Весна пришла на Васюганье, как долгожданная гостья, после долгой зимней разлуки. Её прихода терпеливо ждали люди, животные и растения. Берёзы плакали от радости своими сладкими берёзовыми слезами, в лужицах, которых, плавали и тонули, упиваясь вкусным напитком, недавно проснувшиеся, вездесущие муравьи. Всевозможный лесной народ, не теряя времени, приступал к своим прямым обязанностям, возложенным на них матушкой природой, ведь весенний день год кормит!
Жизнь набирала обороты! Шурша прошлогодней листвой, с драками, носились бурундуки, издавая свои хоркающие, брачные звуки. Лес оживился гомоном пернатых, среди которого слышались бормотания тетеревов, воркование голубей, раскатистая дробь дятла. С неба доносились волнующие и чарующие голоса перелётных птиц, спешащих к местам своего гнездования. На лесной полянке счастливый журавушка, словно во хмелю, раскинув крылья и извиваясь всем телом, выплясывал со своей подругой пламенное танго любви.
Стояли последние денёчки апреля. Остатки снега, как напоминание о прошедшей зиме, мутными потоками стекали в переполненные и вышедшие из берегов реки. Половодье создавало хорошие защитные и кормовые условия для водоплавающей дичи.
Весенняя охота на селезней, с применением подсадных уток и чучел, основана на биологии размножения птиц – брачном периоде и её сроки должны совпадать с этим периодом, что, в жизни, не всегда совпадало. На весеннем пролёте, в нашей местности, водоплавающей дичи, особенно уток, было много и они держались только по большой воде на разливах, летали стаями, в активном размножении ещё не участвовали и неохотно шли на контакт со своими резиновыми сородичами - чучелами.
По этой причине, подсадных уток охотники не содержали. Стрельба по стаям ставила под угрозу жизнь самок, накануне сезона размножения. Тем не менее, небольшая часть охотников, особенно из числа молодёжи, оправдываясь выборочным отстрелом селезней, принимала участие в весенней охоте, используя различные, доступные способы.
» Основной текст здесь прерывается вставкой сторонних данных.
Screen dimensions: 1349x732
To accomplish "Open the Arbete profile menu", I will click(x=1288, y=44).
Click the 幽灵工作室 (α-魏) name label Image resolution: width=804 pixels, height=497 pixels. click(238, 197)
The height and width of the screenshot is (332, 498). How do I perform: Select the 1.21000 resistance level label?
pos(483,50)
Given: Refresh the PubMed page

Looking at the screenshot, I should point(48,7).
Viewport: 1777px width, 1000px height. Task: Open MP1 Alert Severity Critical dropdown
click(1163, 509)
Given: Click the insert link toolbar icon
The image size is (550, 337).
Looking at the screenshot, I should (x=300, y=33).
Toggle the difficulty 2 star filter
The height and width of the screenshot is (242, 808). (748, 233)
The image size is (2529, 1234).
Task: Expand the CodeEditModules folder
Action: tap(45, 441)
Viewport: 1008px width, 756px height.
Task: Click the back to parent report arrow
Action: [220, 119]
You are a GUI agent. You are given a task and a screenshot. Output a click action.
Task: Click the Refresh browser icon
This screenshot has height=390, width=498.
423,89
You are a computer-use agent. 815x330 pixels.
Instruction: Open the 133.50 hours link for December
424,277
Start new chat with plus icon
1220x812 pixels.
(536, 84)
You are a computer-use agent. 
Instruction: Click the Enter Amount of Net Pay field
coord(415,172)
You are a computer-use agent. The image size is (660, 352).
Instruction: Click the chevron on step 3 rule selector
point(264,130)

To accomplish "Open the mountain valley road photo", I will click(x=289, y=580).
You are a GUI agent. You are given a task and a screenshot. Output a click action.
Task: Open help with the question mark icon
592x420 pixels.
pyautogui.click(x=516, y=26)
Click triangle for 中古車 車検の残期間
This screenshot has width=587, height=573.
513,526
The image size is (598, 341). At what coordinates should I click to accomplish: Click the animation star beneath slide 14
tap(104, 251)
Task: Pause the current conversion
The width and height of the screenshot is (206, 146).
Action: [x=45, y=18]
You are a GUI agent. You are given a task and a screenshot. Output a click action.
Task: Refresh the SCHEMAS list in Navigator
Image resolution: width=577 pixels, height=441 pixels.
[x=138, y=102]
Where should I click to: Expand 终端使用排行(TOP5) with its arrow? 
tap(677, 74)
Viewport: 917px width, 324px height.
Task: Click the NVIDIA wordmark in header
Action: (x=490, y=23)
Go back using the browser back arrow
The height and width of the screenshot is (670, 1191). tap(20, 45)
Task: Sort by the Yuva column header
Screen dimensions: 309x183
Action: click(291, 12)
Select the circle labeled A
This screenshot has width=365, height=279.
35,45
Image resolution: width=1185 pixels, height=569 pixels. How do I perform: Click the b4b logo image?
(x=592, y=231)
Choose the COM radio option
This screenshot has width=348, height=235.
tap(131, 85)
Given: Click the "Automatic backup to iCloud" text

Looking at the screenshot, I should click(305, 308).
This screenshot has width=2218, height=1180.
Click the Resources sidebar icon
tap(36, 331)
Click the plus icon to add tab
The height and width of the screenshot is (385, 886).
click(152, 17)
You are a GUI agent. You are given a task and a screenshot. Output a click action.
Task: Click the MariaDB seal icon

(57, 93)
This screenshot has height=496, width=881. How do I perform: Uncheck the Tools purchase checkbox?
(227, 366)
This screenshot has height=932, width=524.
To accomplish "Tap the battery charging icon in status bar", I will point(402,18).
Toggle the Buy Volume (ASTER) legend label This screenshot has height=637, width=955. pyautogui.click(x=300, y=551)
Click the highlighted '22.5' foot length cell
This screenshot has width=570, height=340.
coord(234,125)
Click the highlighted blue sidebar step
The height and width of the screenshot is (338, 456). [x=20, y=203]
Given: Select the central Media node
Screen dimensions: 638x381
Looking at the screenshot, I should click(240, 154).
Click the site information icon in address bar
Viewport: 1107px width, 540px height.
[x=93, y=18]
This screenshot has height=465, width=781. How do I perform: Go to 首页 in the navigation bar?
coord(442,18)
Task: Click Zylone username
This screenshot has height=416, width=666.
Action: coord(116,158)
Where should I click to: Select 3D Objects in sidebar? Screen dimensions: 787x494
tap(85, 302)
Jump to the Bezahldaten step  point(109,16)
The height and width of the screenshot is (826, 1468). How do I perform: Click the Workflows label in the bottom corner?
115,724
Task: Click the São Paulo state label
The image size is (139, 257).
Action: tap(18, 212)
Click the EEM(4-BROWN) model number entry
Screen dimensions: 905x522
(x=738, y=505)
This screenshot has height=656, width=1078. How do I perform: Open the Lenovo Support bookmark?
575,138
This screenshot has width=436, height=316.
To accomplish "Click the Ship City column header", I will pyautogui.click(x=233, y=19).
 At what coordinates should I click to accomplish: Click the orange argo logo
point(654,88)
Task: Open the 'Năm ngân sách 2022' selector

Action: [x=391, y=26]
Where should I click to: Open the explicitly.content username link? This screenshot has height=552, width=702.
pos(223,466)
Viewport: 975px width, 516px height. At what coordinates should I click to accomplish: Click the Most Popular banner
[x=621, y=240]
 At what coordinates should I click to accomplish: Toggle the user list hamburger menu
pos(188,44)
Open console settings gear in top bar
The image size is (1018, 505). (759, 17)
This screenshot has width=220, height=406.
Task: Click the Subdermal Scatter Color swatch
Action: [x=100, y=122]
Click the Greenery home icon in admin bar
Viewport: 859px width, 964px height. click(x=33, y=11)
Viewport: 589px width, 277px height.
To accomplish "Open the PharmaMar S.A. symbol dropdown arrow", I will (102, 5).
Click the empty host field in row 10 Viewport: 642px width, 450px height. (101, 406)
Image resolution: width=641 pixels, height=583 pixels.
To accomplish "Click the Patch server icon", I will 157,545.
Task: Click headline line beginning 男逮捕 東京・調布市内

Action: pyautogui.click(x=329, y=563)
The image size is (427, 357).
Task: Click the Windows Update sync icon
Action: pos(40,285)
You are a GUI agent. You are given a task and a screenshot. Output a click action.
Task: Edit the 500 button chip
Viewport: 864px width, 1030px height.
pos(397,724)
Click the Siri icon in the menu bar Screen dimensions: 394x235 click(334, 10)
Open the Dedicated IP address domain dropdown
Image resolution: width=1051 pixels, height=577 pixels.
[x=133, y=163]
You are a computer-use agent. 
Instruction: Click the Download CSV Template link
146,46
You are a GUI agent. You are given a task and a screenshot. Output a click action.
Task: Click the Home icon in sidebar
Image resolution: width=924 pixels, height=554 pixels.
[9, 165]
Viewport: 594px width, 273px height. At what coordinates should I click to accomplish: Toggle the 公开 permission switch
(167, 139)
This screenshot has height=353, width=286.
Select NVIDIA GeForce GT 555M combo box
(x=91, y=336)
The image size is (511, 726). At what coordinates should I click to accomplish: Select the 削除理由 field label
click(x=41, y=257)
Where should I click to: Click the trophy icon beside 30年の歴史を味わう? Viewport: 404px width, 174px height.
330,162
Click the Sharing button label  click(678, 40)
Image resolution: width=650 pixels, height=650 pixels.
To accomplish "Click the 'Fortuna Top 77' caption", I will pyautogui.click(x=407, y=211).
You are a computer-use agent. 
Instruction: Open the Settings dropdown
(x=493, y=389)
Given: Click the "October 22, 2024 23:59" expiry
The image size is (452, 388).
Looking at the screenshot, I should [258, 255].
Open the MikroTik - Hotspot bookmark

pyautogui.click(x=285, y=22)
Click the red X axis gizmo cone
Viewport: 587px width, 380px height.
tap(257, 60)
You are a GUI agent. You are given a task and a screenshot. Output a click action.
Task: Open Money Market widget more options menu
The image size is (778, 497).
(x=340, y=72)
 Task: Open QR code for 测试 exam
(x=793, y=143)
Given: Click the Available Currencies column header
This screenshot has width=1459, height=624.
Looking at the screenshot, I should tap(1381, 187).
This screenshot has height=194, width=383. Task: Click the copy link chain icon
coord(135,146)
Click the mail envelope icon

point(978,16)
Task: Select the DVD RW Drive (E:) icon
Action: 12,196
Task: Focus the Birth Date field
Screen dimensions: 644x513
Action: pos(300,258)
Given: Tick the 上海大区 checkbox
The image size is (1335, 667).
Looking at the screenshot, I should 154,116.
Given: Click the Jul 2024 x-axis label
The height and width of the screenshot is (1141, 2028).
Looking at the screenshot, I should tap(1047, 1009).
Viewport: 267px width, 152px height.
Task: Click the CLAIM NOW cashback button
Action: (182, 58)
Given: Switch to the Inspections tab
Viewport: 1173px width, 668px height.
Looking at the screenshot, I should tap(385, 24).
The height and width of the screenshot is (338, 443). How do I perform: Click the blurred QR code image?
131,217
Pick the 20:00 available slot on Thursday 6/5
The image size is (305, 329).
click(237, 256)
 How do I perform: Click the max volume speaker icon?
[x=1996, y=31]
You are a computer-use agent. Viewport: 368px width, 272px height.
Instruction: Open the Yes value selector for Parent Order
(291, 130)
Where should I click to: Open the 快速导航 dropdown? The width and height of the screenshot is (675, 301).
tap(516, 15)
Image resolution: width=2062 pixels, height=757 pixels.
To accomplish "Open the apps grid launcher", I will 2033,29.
С уходом большой воды, уходили и утки.
Старенький Газ-69, так называемый «бобик», под управлением молодого водителя Андрея, недавно отслужившего в Армии, колесил по лесным дорогам Западносибирской низменности. Основные участки дорог уже просохли, но в низинах ещё было сыро. Водитель, с напряжением и ответственностью, ухватившись за баранку, резко добавлял двигателю оборотов там, где этого требовала обстановка. Машина, буксуя на двух ведущих мостах, с рёвом, проскакивала трудные участки, разбрасывая грязь в разные стороны и наматывая её на колеса. Я сидел рядом с Андреем и морально помогал ему.
К полудню мы въехали в небольшой посёлок, являющийся производственным участком леспромхоза. В советские времена леспромхозы находились на довольствии ОРСов (отдел рабочего снабжения), которые, заметно, выигрывали своим ассортиментом и ценами перед потребкооперацией.
Дело шло к обеду. «Заедем, покушаем, здесь хорошая орсовская столовая, кормят хорошо и не дорого!», предложил я своему извозчику. Он охотно согласился. В столовой посетителей не было и нас быстро обслужили. Крупные котлеты, большие порции гарнира и увесистые куски белого мягкого хлеба указывали на хорошую кормёжку лесорубов. Мы расположились в уголке зала и принялись за трапезу.
После первого блюда, бесшумно и неожиданно, перед нашим столиком, появилась стройная девушка в белом халате работника общепита. «Андрюша, как ты сильно изменился, повзрослел, я тебя не сразу узнала», мило улыбаясь, приятным голосом произнесла она, обводя нас своими большими глазами. «Зато ты, Леночка, нисколько не изменилась, всё такая же красивая, как, тогда, в школе», прерывающимся от волнения голосом произнёс мой водитель. Девушка, приятно смутившись от услышанного и не желая продолжать дальнейший разговор, в присутствии третьего лишнего, пожелав нам хорошего аппетита, лёгкой походкой прошла на кухню.
Эта неожиданная встреча, с работницей столовой, заметно взволновала Андрея. «Знакомая?», спросил я. «Ленка, одноклассница, учились вместе», ответил он, блестя глазами. «Похоже, что не простая одноклассница?», задал я наводящий вопрос. «Непростая, признался Андрей, и самая красивая чувиха нашего класса, да и всей школы!», не скрывая чувств, открытым текстом, огласил он свою точку зрения, теряя аппетит и интерес к обеду. Ткнув вилкой несколько раз в котлету и выпив залпом стакан компота, молодой человек, растроганный неожиданной и приятной встречей, вышел из-за стола.
Я не торопясь пообедал и направляясь к выходу заметил в коридоре, между стеной и пустыми пивными бочками, раскрасневшихся и счастливых одноклассников, встретившихся в столь необычных условиях, спустя несколько лет, после окончания школы. «Подожди, я скоро приду», словно запыхавшимся и немного виноватым голосом, в мой адрес, произнёс Андрей. «Не торопись», ответил я, понимая, что его действия находятся под сложным, трудноуправляемым влиянием, бушующего, словно ураган, биохимического процесса с названием ЛЮБОВЬ!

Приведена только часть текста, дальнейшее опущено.